[Selected extract]
begin

Query Parquet files in SQLite

This blog post explains the motivation for the creation of a SQLite virtual table extension for Parquet files. Go to cldellow/sqlite-parquet-vtable if you just want the code.

I was playing around with a project to visualize data from the 2016 Canada census. The raw data from Stats Canada is a 1291 MB CSV. The CSV has 12,000,000 rows, each capturing metrics for men and women in a census area. Over 5,000 census areas are covered, with 2,200 dimensions in each. I wanted to find out what percentage of people travelled by bicycle in three particular cities.

My end goal is to make a standalone web site that lets you explore the data. Ideally, it’d be compact and could run on a dirt-cheap shared web host.

For my purposes, a 1291 MB CSV was too cumbersome. In addition to being large, grep ping for a single record is slow:

cldellow@furfle:~$ time grep Dawson.Creek.*Bicycle census.csv
2016,"5955014","3","Dawson Creek",6.3,8.3,"00101","CY","5955014","Bicycle",1935,,25,25,0

real    0m0.858s

So what are my options? I considered my three favourite database technologies: Postgres, SQLite and parquet files.

Postgres

Postgres is a great general purpose tool. I always start with it.

Stringly typed

Let’s start by shoving the data into Postgres as-is, treating everything as a string. This is quick to implement:

CREATE TABLE strings(
  year text, geo_code_por text, geo_level text, geo_name text, gnr text,
  gnr_lf text, data_quality_flag text, csd_type_name text, alt_geo_code text,
  profile text, profile_id text, notes text, total text, male text,
  female text
);

COPY strings(year, geo_code_por, geo_level, geo_name, gnr, gnr_lf,
  data_quality_flag, csd_type_name, alt_geo_code, profile, profile_id,
  notes, total, male, female )

end

[Recorded data]
begin

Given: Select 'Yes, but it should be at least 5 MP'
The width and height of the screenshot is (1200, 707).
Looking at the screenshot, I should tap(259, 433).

end

[Tasks to carry out]
A. Using the post on querying Parquet files in SQLite, answer these:
(i) How large is the raw census CSV from Stats Canada?
(ii) How long did the grep for the Dawson Creek bicycle record take in real time?
(iii) Which three database technologies did the author consider?
B. Carry on the post about querying Parquet files in SQLite from its last line.

[Responses]
A.
(i) 1291 MB
(ii) 0m0.858s
(iii) Postgres, SQLite and parquet files

B.
FROM '/home/cldellow/src/csv2parquet/census.tsv';

\d+ shows that this creates a 1438 MB table. We can query the table, casting strings to numeric datatypes as needed:

postgres=# WITH inputs AS (
  SELECT
    geo_name,
    CASE WHEN profile_id = '1930' THEN 'total' ELSE 'cyclist' END AS mode,
    female,
    male
  FROM strings
  WHERE
    profile_id IN ('1930', '1935') AND
    csd_type_name = 'CY' AND
    geo_name IN ('Victoria', 'Dawson Creek', 'Kitchener')
)
SELECT
  total.geo_name,
  cyclist.male,
  cyclist.female,
  (100.0 * cyclist.male::int / total.male::int)::numeric(4,2) AS pct_male,
  (100.0 * cyclist.female::int / total.female::int)::numeric(4,2) AS pct_female
FROM inputs AS total
JOIN inputs AS cyclist USING (geo_name)
WHERE total.mode = 'total' AND cyclist.mode = 'cyclist';

   geo_name   | male | female | pct_male | pct_female 
--------------+------+--------+----------+------------
 Dawson Creek | 25   | 0      |     0.86 |       0.00
 Kitchener    | 905  | 280    |     1.51 |       0.51
 Victoria     | 2650 | 2130   |    12.57 |       9.73
(3 rows)

Time: 723.383 ms

Not bad! No surprise: my rural hometown of Dawson Creek has almost no cyclists, the university town I live in has some, and the hippie enclave of Victoria has double digit percentages.

The query is a bit slow, though – almost a second. If we add an index with CREATE INDEX ON strings(geo_name) , the query takes only 10ms – but the index adds an extra 400 MB!

Strongly typed

The CSV is denormalized. As such, it repeats a lot of the same values. For example, the string Dawson Creek appears 2,247 times. Total - Lone-parent census families in private households - 100% data appears 5,469 times. As you can imagine, that’s pretty wasteful. A better approach would be to normalize the data so that, rather than storing thousands of copies of the same value, we store one value and just point to it.

Usually, you do this by creating separate lookup tables for each set of values. That’s a lot of work for a blog post, so I’m going to compromise by using Postgres’s ENUM types. I’ll also start storing numeric values as numeric values, rather than strings.

I’m lazy, so we’ll bootstrap the enums and strongly-typed table from the existing strings table:

DO $$
BEGIN
  EXECUTE (
        SELECT format('CREATE TYPE geo_name AS ENUM (%s)',
                      string_agg(DISTINCT quote_literal(geo_name), ', '))
        FROM strings);

  EXECUTE (
        SELECT format('CREATE TYPE profile AS ENUM (%s)',
                      string_agg(DISTINCT quote_literal(md5(profile)), ', '))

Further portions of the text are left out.